>>>

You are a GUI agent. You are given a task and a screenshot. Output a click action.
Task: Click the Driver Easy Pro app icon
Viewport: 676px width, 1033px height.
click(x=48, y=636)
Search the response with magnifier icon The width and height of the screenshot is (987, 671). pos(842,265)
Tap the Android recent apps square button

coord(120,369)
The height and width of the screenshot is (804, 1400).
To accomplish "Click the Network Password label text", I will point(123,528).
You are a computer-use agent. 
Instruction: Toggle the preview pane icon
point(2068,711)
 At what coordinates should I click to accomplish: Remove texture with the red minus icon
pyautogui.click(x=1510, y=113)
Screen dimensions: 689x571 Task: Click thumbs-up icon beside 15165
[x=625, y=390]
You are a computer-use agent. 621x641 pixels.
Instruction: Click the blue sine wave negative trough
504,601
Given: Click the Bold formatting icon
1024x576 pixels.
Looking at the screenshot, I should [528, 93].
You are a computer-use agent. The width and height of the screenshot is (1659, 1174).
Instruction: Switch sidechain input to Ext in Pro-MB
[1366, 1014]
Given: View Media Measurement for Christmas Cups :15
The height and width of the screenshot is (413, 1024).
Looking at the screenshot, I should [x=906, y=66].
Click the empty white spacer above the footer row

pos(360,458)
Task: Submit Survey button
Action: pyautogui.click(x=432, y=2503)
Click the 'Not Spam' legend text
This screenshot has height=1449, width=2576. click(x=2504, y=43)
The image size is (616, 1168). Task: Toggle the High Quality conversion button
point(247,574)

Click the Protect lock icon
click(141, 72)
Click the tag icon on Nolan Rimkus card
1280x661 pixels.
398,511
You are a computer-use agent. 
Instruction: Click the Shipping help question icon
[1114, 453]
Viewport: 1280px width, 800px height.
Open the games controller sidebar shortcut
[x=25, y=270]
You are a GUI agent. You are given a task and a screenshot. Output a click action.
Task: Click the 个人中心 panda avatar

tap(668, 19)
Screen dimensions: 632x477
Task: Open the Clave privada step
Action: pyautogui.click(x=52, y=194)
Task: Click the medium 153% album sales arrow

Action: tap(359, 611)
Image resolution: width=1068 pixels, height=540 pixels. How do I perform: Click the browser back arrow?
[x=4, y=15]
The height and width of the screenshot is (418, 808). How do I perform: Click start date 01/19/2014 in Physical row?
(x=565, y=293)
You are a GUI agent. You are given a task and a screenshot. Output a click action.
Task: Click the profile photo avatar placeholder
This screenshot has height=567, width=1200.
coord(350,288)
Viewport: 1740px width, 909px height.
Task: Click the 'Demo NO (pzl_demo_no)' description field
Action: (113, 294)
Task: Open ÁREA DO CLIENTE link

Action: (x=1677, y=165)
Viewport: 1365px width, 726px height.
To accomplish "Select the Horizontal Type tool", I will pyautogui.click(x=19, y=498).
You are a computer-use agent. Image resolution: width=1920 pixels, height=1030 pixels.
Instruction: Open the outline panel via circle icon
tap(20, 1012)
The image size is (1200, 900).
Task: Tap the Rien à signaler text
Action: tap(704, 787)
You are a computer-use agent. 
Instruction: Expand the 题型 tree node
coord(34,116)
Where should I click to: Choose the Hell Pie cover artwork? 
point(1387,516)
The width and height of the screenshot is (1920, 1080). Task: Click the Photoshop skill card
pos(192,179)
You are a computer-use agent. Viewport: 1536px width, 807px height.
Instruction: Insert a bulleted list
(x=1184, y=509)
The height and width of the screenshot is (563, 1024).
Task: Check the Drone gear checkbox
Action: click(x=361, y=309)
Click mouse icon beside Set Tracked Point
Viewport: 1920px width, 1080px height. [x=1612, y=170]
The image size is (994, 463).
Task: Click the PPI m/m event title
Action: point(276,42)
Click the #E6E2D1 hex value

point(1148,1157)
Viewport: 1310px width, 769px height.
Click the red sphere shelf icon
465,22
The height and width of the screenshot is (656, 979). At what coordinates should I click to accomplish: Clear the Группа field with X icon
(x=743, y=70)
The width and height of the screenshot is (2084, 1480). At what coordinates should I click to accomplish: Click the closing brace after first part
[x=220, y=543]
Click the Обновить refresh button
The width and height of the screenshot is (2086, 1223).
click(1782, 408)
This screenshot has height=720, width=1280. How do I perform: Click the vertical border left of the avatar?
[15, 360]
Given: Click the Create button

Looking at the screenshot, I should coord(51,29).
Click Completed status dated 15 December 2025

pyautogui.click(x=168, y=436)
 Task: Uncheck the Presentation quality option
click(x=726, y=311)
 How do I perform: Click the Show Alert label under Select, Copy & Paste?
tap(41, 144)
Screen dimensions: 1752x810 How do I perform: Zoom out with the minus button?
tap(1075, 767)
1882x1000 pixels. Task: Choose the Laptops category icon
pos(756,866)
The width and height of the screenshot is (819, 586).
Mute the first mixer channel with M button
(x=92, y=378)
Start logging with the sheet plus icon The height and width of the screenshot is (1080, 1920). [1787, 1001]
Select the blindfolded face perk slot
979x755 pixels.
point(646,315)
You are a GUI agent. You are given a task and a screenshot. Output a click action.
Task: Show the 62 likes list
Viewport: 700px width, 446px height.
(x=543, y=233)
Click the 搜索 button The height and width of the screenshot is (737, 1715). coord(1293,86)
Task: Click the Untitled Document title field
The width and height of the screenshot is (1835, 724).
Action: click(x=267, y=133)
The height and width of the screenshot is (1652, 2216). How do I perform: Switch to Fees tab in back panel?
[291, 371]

<<<

Repeat the material word for word, starting with its first line and going on through the line containing "click(x=48, y=636)", both lines included.

You are a GUI agent. You are given a task and a screenshot. Output a click action.
Task: Click the Driver Easy Pro app icon
Viewport: 676px width, 1033px height.
click(x=48, y=636)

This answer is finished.